Pour certains, la démarche est militante : préserver c’est résister. Pour d’autres, il s’agit d’offrir des horizons nouveaux, d’inventer des assemblages inédits — comme chez Ganevat, où les cuvées « Copains, Copines » alignent jusqu’à dix cépages oubliés !

Déguster un vin issu d’un cépage oublié : la différence est-elle perceptible ?

Un verre issu d’un cépage oublié n’a pas seulement la saveur du fruit ou de la terre : il évoque souvent la main du vigneron, le hasard de la météo, la nostalgie du paysage. Les amateurs évoquent :

  • L’acidité mordante, la fraîcheur vive du melon à queue rouge.
  • Le nez herbacé, presque épicé de l’enfariné.
  • L’expression aérienne, florale et légèrement musquée des vieux poulsards musqués.
  • La structure tannique élégante des beclan et gouais blancs, qui rappellent parfois les vins autrichiens de schiste.

À la dégustation, ces vins désorientent : loin des archétypes, ils offrent une parenthèse sensorielle, entre étrangeté et pureté, et sont immédiatement identifiables pour qui les cherche. Ils ne cherchent pas la « perfection » moderne, mais une fidélité à un terroir pluriel et un climat en mouvement.

Vers l’avenir : une dynamique collective et citoyenne

Le mouvement n’est pas que l’affaire de quelques individualités.
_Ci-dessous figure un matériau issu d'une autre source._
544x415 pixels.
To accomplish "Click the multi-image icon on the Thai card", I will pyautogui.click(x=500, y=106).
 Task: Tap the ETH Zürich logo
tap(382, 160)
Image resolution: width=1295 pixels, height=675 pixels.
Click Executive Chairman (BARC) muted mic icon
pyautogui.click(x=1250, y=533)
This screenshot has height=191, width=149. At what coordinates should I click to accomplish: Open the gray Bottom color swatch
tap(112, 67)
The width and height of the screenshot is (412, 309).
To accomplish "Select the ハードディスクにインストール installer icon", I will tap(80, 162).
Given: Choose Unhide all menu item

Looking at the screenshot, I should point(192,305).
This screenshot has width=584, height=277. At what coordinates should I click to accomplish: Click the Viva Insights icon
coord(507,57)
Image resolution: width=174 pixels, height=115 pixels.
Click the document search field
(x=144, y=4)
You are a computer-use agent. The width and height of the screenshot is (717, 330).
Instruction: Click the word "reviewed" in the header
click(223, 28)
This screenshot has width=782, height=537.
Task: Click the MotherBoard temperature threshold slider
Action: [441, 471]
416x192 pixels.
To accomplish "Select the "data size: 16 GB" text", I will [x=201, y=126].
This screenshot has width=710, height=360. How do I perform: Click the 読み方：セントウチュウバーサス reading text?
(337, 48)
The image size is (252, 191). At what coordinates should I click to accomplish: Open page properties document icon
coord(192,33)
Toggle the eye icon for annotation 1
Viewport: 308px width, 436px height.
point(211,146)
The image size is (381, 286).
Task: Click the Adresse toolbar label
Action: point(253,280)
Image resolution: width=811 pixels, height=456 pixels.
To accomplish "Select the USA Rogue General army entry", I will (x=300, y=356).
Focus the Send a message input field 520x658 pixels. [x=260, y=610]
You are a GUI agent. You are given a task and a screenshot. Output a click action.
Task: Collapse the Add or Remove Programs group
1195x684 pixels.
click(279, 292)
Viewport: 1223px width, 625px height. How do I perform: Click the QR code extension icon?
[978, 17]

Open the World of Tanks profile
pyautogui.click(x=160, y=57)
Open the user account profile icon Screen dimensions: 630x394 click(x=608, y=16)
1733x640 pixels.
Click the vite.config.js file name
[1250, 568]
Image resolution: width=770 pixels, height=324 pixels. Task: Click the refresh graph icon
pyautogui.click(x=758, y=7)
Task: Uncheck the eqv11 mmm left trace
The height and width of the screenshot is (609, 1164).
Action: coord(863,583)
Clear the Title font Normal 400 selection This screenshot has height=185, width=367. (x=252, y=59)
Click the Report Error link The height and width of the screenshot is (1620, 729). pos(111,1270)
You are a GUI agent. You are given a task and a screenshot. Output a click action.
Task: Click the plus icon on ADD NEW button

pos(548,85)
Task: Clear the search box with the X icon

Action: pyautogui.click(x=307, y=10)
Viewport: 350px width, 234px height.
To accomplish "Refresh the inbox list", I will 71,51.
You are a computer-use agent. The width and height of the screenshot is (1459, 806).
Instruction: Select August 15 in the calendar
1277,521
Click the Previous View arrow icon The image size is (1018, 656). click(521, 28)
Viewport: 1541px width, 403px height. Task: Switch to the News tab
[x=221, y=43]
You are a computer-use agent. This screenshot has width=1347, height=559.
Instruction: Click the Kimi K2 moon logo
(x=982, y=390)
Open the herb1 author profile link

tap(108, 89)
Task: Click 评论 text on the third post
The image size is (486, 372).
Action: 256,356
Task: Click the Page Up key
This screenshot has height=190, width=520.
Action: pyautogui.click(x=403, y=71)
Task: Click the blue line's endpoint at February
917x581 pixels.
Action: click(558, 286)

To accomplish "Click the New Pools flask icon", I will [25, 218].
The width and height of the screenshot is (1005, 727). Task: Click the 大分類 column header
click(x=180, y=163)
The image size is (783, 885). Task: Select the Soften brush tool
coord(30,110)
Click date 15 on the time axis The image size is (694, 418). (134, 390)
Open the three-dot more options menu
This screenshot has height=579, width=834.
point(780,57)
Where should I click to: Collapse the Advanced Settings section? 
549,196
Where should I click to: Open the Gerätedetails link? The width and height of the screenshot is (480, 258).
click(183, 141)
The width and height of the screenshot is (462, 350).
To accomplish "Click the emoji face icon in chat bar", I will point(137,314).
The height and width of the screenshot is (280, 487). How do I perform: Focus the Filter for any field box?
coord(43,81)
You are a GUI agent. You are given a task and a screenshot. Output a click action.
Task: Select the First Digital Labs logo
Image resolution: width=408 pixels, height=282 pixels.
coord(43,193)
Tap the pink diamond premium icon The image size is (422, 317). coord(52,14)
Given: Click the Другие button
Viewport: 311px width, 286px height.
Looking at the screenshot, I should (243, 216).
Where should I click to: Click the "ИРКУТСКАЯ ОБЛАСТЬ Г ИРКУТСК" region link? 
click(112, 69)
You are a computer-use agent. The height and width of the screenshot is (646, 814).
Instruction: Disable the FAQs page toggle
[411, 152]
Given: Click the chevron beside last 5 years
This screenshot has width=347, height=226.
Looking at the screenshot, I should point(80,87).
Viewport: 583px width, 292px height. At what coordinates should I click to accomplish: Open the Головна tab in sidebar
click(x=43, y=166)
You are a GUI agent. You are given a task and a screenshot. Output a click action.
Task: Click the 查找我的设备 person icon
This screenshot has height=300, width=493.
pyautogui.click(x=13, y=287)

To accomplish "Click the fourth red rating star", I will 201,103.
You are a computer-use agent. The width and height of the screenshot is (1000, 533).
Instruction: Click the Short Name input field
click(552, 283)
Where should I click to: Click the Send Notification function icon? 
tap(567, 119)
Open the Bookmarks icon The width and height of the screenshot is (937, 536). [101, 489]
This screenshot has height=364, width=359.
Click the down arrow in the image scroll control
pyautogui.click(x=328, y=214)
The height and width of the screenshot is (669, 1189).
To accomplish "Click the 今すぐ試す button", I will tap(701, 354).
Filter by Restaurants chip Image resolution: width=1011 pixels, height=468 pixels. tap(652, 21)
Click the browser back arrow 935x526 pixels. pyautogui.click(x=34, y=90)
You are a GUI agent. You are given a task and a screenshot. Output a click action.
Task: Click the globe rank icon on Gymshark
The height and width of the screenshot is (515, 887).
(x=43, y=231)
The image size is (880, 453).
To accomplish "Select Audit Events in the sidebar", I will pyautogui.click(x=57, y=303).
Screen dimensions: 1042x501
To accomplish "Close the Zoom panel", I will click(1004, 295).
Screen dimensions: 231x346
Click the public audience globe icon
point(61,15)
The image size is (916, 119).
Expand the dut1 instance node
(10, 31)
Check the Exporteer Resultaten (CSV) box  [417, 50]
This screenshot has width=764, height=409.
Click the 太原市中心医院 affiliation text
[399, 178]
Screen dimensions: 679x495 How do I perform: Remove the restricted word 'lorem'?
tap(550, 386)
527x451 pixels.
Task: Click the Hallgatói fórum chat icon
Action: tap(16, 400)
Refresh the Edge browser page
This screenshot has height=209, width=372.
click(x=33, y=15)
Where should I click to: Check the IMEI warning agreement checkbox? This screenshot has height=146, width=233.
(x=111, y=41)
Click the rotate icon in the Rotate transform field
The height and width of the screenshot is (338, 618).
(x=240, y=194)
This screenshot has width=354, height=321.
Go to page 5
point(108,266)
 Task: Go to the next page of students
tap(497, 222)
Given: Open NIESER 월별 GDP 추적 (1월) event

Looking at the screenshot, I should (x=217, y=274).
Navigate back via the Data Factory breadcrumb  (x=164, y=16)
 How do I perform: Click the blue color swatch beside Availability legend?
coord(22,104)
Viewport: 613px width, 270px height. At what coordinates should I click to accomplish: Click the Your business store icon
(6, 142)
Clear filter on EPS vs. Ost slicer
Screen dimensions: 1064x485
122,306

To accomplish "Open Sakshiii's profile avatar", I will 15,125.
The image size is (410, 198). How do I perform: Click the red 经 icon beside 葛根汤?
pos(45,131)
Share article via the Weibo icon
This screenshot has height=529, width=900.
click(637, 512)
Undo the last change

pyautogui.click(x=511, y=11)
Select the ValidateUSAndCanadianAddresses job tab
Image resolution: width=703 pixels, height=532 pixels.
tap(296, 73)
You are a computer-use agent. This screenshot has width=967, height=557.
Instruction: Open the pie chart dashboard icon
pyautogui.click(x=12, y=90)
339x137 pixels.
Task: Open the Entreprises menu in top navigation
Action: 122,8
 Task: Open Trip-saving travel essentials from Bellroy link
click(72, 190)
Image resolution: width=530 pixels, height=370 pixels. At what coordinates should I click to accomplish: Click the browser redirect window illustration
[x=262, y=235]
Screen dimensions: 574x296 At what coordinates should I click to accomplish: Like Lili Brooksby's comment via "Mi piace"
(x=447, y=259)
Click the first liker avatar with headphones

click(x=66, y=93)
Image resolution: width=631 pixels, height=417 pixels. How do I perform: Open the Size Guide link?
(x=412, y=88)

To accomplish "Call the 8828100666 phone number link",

Un collectif de vignerons, d’ampelographes, et de passionnés a vu le jour en 2018 autour de l’Association pour la Sauvegarde des Cépages Anciens du Jura (ASCAJ). Ils organisent chaque année des journées sur la reconnaissance des vieux plants, échangent des greffons, et sensibilisent le public comme les instances officielles à la nécessité de préserver la diversité ampélographique locale. (Source : Comité Interprofessionnel des Vins du Jura)

D’autres initiatives voient le jour : mobilisations auprès du Conseil Départemental du Jura pour faciliter la mise à disposition de terres expérimentales, implication de l’INRAE Dijon dans la cartographie génétique, et création d’un micro-musée de la vigne à Arbois consacré à la sauvegarde des cépages rares (ouverture prévue en 2025).

Cette énergie collective donne à la réhabilitation des cépages oubliés un visage contemporain : il ne s’agit plus seulement de regarder en arrière, mais d’inventer la biodiversité de demain, au service de la singularité jurassienne.

L’avenir du Jura s’écrit aussi avec ses cépages retrouvés

Dans ce vignoble qui conjugue humilité et ardeur, la réhabilitation des cépages oubliés n’apparaît pas comme une mode fugace mais comme une nécessité profonde : garder ouverte la palette des goûts, cultiver l’inattendu et honorer l’héritage paysan. Les vins issus de ces cépages sont les témoins d’une histoire qui ne demande qu’à se transmettre, racines nues, feuilles déployées. Nul doute que les prochaines années verront éclore d’autres retrouvailles, pour le plus grand plaisir des amateurs curieux et des terroirs vivants.